The following Groin strain exercises form part of our groin strain rehabilitation program. Created by elite sports physiotherapist Paul Tanner it includes stretching, strengthening and movement control exercises.
When can I begin groin strain exercises?
Begin groin strain exercises as soon as pain allows. This is usually after the initial acute phase passes. However, avoid groin stretching exercises in the early stages.
Avoid specific adductor stretching exercises in the early stages. You can, however, do other stretching exercises for the gluteal muscles, hip flexors, hamstrings and calf muscles. In phase 2 of our rehab program, you should be able to do light adductor swings.
Swing your leg out to the side in a slow, controlled manner. The leg being stretched is the one that is moving. Do not force it, especially in the early part of the groin strain rehab program.
High knee reach out
High knee into a lateral reach out. Good for hip mobility as well as activating the quad and gluteal muscles. Your toes should be pulled up towards the ceiling.
Strengthening exercises begin after the acute phase has passed and normal daily activities are pain-free.
Isometric ball squeeze
Squeeze a medicine ball or gym ball between your knees. Aim for 50 to 70% maximum effort and increase it gradually as you get stronger. Hold for a few seconds then relax and repeat. Vary the position of your legs to change the exercise and target different parts of the adductor muscles.

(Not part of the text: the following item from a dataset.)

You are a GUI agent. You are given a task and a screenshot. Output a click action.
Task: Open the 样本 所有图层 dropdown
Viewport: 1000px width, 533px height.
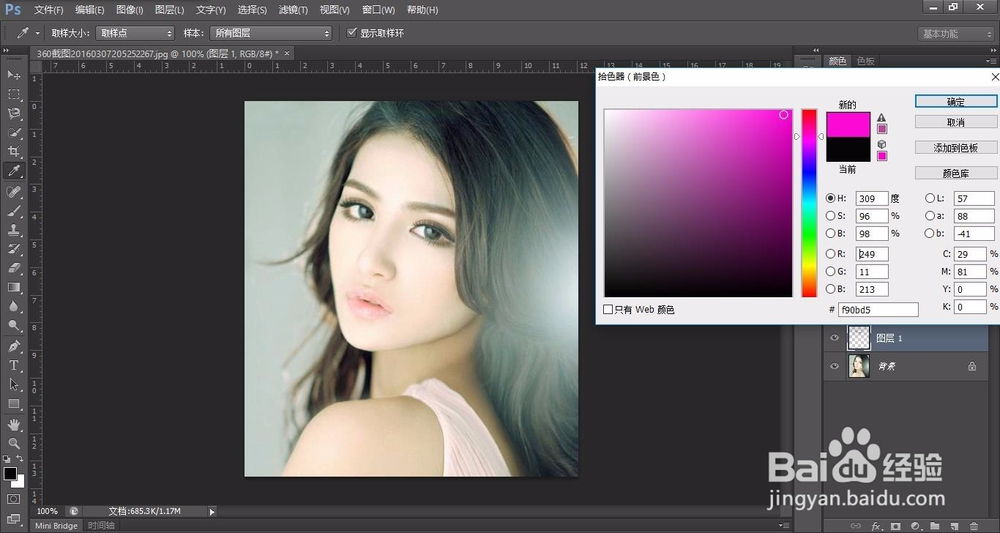click(x=271, y=33)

Whilst not specifically a groin strain exercise, core strengthening is an important part of our rehab program. The hip, groin and core muscles all work together. The plank is a basic core exercise, to begin with.

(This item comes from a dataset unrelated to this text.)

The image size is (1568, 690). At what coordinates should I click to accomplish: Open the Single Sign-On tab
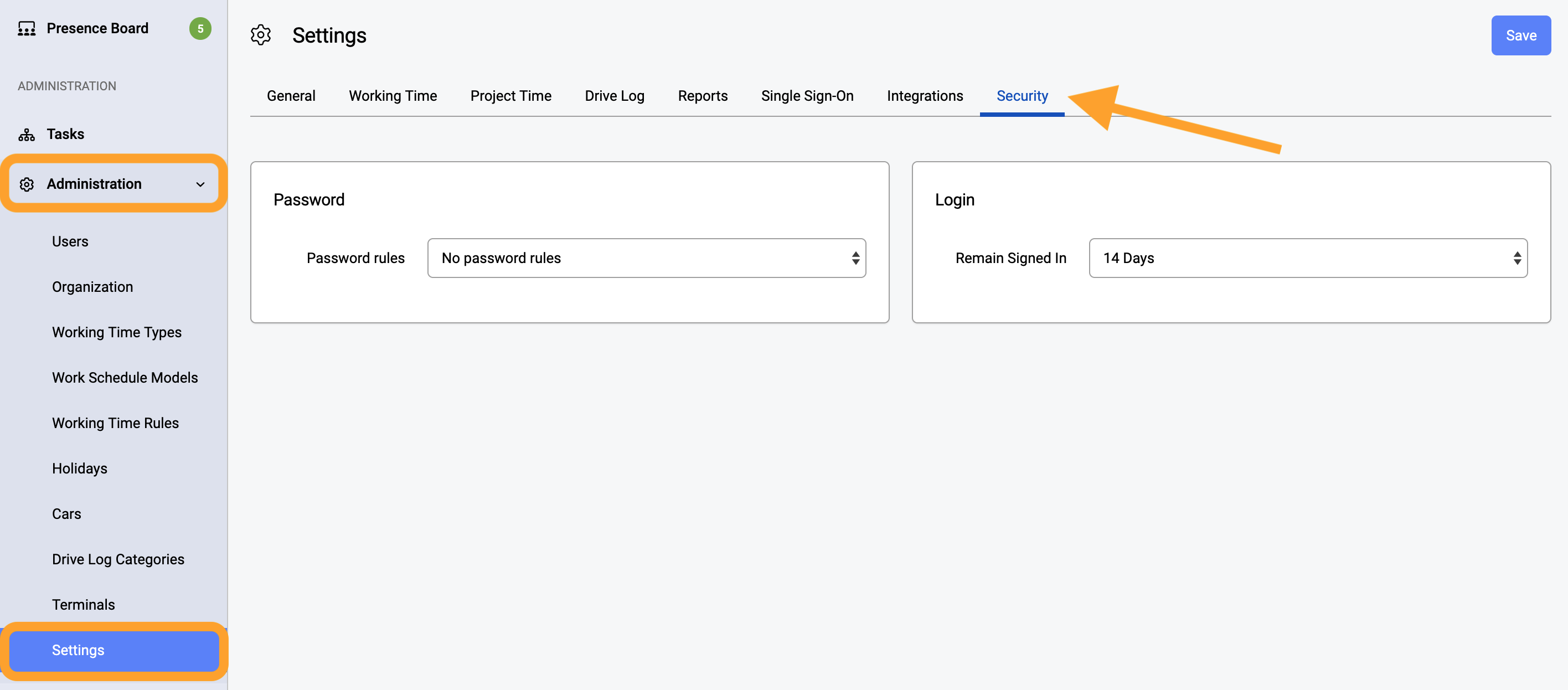807,96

Take your affected leg out to the side. Drag it in towards you using the friction of the floor as resistance. This is a useful exercise to see how sore or tight your groin muscles are.
Long lever adductor hold
Long lever adductor holds are more difficult than short lever holds. Your weight should be going through your top foot on the bench as you perform the exercise.
Adduction in standing
With the weight-bearing leg slightly bent, pull your leg in towards the centre using the elastic band for resistance. Keep the leg you are working straight.
A basic squat exercise using only your body weight as resistance. As you get stronger in the later phases perform loaded squat exercises with weights.
The lateral lunge works the quadriceps muscles whilst giving you a little bit of a stretch on the adductors.
These exercises are more dynamic and bridge the gap between basic Groin strain strengthening exercises and returning to normal activity.
Quick feet and hold
For the quick feet and hold exercise start by standing on the right leg and then march 3 steps and hold strong on the landing.
Perform a jump with a lateral movement to your side and continue this movement back and forth.
To perform a pogo, start by jumping on the spot. Then, take a forward jump, followed by a backward jump. After that, do a triple jump to gain momentum. Finally, incorporate a side-to-side jump for variation.